Silence is like dense soup hanging in the air. All the people are already asleep, seeing either their dreams or nothing. And only I seem to be awake at this hour. I sigh as my hands raise the headphones and lower it upon my head like a noose. The "classics", or at least that's what I call those songs.
It starts angry and determined. Rhythmically my body raises itself from my bed and starts stomping and moving convulsing to the sounds. And yet, there is a caution in those movements, because everyone else is asleep. Is it a kind of altruism coming from my organism, or is it just the fear of being seen like this, of being influenced?  It doesn't matter now. I just dance because I dance. I feel so free the frequencies building wings I haven't known I could ever have had.
The oxygen leaves my lungs. My lips are moving fast, my voice being unaffected. The only thing that matters is to sing and not to stop singing. A silent prayer, for if I stop, the wings will melt, and I will fall. I will fall! Please, SOMEBODY, kill the sun so I won't fall, ever.
My eye ducts release tears, watering my wings. And they in response get heavier, pulling me down towards the sun that sinks in the horizon. The heat is burning my skin, but I won't give in. My lungs won't burn, since they are oxygen empty. But where do tears come from? The lyrics don't resonate with my brain. Is it even my crying? If it's not me, then where am I? Where WAS I ALL THE TIME? Do I even exist? Whose body am I wearing, whose life am I living?
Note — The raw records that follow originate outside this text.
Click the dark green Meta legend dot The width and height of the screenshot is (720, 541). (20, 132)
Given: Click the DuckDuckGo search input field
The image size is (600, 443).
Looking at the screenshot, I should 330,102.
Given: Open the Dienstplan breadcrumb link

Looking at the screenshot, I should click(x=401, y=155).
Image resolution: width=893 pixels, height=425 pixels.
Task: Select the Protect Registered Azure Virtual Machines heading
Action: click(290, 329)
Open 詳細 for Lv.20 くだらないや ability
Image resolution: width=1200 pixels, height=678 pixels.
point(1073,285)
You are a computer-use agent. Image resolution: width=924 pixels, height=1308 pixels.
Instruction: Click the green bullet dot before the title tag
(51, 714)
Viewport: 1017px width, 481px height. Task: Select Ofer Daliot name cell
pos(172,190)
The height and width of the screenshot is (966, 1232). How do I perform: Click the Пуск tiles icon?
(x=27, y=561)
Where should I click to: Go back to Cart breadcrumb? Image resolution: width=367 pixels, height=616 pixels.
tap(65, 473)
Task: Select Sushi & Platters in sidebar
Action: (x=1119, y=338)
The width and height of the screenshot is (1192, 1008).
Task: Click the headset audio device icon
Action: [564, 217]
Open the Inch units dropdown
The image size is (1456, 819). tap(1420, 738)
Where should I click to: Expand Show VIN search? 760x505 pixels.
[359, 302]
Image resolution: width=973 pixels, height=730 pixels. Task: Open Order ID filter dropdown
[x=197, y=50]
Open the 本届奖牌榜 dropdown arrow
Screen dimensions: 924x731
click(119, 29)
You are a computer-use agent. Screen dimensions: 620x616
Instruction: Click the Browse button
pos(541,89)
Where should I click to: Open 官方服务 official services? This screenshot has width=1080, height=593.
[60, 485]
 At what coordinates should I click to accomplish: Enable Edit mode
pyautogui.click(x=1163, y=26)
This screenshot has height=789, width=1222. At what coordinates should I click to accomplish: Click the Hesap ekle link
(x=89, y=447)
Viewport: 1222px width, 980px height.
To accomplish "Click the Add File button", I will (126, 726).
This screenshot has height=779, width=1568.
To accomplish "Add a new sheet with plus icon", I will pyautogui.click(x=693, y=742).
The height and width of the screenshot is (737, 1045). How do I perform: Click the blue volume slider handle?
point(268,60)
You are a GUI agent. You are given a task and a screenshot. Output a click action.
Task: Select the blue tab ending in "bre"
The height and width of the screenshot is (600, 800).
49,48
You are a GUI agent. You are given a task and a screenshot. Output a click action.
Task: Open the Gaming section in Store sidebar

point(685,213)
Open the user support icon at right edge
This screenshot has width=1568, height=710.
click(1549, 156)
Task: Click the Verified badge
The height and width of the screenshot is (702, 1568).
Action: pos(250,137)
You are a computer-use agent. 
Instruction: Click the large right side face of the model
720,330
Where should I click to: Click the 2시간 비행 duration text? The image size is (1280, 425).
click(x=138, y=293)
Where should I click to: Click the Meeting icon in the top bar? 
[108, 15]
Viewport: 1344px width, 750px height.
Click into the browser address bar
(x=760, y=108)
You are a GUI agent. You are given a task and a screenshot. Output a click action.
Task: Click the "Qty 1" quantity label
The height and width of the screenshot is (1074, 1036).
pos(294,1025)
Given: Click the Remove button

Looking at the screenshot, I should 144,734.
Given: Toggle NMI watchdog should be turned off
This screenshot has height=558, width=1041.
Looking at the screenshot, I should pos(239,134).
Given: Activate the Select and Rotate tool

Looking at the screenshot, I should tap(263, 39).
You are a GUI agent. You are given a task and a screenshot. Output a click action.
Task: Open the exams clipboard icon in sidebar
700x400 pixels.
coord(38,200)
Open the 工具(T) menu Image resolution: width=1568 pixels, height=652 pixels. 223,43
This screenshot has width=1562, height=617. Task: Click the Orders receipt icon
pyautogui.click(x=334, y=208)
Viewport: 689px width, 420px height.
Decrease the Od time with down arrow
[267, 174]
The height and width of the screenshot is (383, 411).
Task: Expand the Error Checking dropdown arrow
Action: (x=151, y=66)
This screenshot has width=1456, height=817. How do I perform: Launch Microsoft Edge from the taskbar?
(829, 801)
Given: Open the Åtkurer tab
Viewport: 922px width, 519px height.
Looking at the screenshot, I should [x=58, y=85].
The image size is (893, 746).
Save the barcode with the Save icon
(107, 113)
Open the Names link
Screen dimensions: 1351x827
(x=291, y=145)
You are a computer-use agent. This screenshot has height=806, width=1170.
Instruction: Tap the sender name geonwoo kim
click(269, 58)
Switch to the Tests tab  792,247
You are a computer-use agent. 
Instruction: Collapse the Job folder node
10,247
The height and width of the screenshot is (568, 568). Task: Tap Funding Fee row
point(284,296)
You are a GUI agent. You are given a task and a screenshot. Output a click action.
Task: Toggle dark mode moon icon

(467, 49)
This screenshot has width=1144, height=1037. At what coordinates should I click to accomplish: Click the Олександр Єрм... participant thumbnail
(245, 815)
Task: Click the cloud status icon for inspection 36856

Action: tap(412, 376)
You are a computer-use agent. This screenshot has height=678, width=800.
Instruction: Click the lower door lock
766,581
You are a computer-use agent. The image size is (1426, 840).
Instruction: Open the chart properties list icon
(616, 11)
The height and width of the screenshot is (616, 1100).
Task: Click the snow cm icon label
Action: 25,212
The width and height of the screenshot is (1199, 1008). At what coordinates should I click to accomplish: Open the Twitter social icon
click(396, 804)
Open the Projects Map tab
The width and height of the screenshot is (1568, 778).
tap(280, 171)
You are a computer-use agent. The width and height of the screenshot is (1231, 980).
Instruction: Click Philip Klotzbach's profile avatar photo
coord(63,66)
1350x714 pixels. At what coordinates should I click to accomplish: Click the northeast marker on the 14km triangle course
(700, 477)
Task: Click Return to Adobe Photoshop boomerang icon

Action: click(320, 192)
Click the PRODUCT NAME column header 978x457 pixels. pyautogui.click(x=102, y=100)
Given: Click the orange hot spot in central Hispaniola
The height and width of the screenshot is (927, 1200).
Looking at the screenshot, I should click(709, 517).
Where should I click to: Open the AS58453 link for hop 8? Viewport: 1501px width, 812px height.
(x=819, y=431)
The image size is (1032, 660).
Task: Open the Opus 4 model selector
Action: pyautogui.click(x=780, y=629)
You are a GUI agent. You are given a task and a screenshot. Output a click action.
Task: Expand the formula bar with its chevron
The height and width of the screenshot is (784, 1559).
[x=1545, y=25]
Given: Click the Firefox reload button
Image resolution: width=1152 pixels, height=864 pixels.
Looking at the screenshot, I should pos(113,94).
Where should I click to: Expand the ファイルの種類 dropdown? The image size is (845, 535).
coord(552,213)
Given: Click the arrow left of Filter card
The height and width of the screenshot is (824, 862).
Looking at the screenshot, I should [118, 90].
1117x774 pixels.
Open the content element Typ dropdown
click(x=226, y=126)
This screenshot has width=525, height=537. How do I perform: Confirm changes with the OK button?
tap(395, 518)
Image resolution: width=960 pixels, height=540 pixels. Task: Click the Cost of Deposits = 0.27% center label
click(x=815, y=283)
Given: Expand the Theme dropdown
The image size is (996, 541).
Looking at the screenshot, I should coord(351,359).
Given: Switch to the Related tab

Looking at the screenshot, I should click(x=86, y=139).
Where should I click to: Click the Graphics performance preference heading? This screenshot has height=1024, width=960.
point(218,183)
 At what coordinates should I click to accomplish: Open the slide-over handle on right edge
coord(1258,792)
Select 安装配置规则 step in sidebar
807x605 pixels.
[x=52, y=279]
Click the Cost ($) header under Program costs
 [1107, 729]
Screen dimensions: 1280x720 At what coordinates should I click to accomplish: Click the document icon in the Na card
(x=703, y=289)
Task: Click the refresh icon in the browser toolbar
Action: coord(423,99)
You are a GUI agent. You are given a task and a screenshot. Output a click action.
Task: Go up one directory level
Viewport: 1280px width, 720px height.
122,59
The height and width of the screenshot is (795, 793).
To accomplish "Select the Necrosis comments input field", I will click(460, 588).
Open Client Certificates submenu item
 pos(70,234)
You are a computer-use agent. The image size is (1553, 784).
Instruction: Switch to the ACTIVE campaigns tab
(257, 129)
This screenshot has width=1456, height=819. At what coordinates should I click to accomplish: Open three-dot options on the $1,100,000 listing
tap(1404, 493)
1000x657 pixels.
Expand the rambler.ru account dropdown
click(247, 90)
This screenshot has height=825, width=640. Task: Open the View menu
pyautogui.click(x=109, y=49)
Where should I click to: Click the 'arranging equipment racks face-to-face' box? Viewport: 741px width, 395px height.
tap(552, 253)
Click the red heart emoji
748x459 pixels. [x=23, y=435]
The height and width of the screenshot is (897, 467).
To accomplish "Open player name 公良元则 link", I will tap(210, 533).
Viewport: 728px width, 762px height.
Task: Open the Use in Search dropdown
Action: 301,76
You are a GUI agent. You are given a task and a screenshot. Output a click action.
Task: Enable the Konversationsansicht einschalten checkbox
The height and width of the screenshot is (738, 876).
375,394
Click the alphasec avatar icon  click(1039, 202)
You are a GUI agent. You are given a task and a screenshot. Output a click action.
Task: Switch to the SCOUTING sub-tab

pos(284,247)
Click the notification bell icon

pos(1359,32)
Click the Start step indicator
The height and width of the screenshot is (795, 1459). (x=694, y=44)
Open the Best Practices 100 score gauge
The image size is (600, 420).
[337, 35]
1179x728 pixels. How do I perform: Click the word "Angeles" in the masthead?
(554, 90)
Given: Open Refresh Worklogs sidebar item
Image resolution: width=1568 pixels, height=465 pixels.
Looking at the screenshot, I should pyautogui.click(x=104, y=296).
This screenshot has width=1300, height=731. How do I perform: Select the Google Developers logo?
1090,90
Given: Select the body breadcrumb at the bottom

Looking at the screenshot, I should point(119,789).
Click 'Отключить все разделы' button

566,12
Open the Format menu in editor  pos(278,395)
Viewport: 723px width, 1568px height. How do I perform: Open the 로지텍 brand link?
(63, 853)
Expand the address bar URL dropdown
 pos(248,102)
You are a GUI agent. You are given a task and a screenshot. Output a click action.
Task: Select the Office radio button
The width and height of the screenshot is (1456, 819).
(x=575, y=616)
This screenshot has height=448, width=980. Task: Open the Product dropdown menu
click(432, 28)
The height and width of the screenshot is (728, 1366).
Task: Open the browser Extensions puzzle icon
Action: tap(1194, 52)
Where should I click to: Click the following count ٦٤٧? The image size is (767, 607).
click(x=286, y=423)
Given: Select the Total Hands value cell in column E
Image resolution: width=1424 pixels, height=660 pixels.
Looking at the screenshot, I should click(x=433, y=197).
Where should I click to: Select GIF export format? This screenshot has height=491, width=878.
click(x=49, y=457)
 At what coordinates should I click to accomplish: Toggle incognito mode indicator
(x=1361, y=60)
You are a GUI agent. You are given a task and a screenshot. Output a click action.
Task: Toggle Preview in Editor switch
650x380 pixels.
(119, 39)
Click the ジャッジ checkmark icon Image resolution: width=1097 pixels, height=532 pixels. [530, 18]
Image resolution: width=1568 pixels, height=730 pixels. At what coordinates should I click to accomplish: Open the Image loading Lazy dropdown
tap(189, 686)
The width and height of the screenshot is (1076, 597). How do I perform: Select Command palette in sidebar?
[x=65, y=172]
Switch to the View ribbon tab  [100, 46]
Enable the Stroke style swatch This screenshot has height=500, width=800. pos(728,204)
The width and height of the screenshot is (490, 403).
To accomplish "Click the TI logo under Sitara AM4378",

I am scared? I am not even sure it's me being scared... What if I am nothing, not even an organism? A void.
I scream because if I scream, then maybe someone, maybe a god will hear me. Maybe I will start existing then. I yell the words of the song on the top of my lungs and the fire around me burns even stronger, burning down my skin. I AM DYING! SOMEONE HELP ME! PLEASE! I PROMISE, I'll be a better person. I will stop stealing people's lives, I will stop stealing their character, but please, save what is left of the body. Or better, burn it all down so that maybe hell will be painless. What with the soul, it won't participate! It is impossible to burn down a lie. But I will still hope that I can be burned and that I will. This feels ineffably ill.
And as the song tells my ears the last words, I leave out a last breath before I crash down on the core of the sun, this leaving nothing behind afterwards. 

The next night, this cycle repeats.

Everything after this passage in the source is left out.